:: Extrait de page ::

Vieillissement thermique du matériau
Les études de la dégradation thermique du polyamide-6,6 mettent en évidence deux types de mécanisme en absence de solvant et en fonction du domaine de température étudié : un mécanisme de dégradation par branchement de chaînes aux environs de 280°C (température plus élevée que celle de notre étude), un second type de mécanisme qui se produit à des températures relativement modérées proches de 130°C en présence ou non d’O2 . En l’absence d’oxygène, un mécanisme de type post-polymérisation a été identifié qui doit être pris en compte dans l’étude, bien qu’il ne s’apparente pas à du vieillissement.

:::
:: Données fournies ::

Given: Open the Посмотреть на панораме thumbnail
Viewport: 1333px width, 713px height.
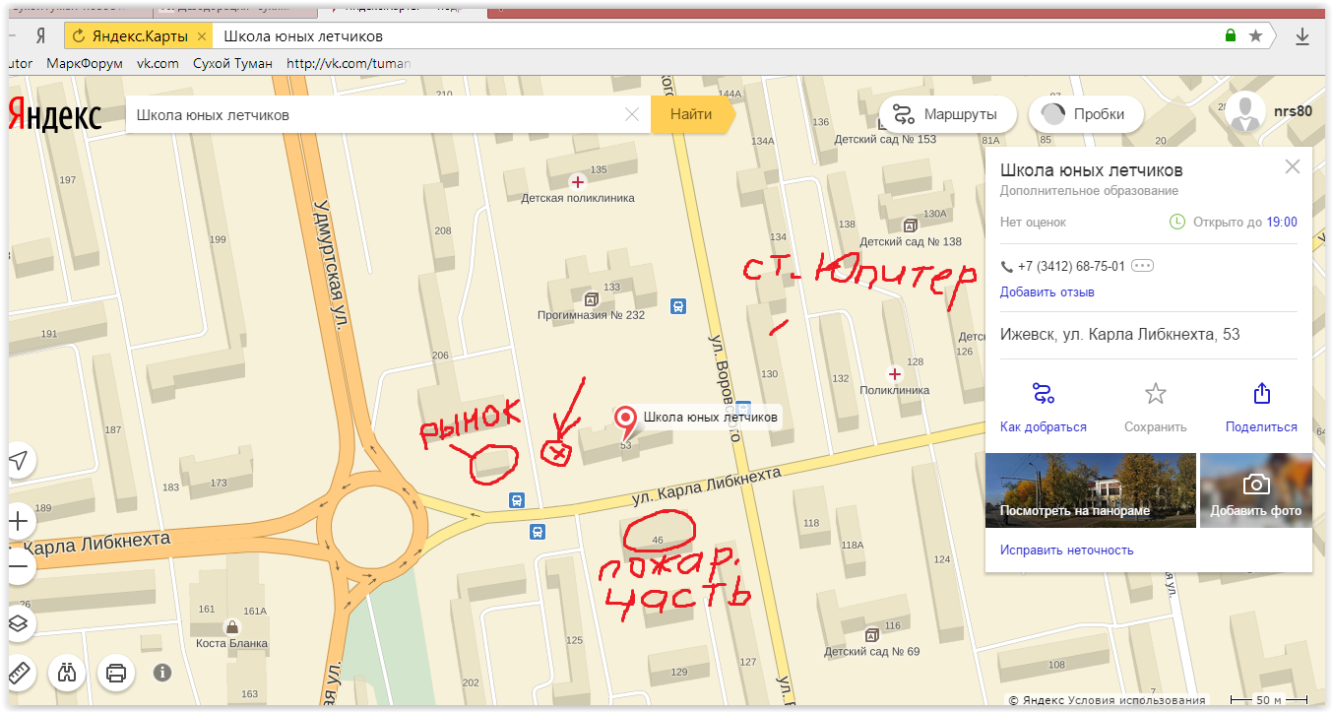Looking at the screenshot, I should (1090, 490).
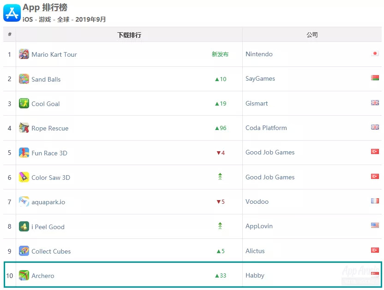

:::

▶ Objectif:
Répondez à ces questions sur l'extrait consacré au vieillissement thermique du polyamide-6,6 :
(a) Aux environs de quelle température se produit la dégradation par branchement de chaînes ?
(b) De quelle température se rapproche le second type de mécanisme ?
(c) Quel type de mécanisme a été identifié en l'absence d'oxygène ?
La liste provient d'une autre source que l'extrait.

▶ Résultat obtenu:
(a) Aux environs de 280 °C.
(b) De 130 °C.
(c) Un mécanisme de type post-polymérisation.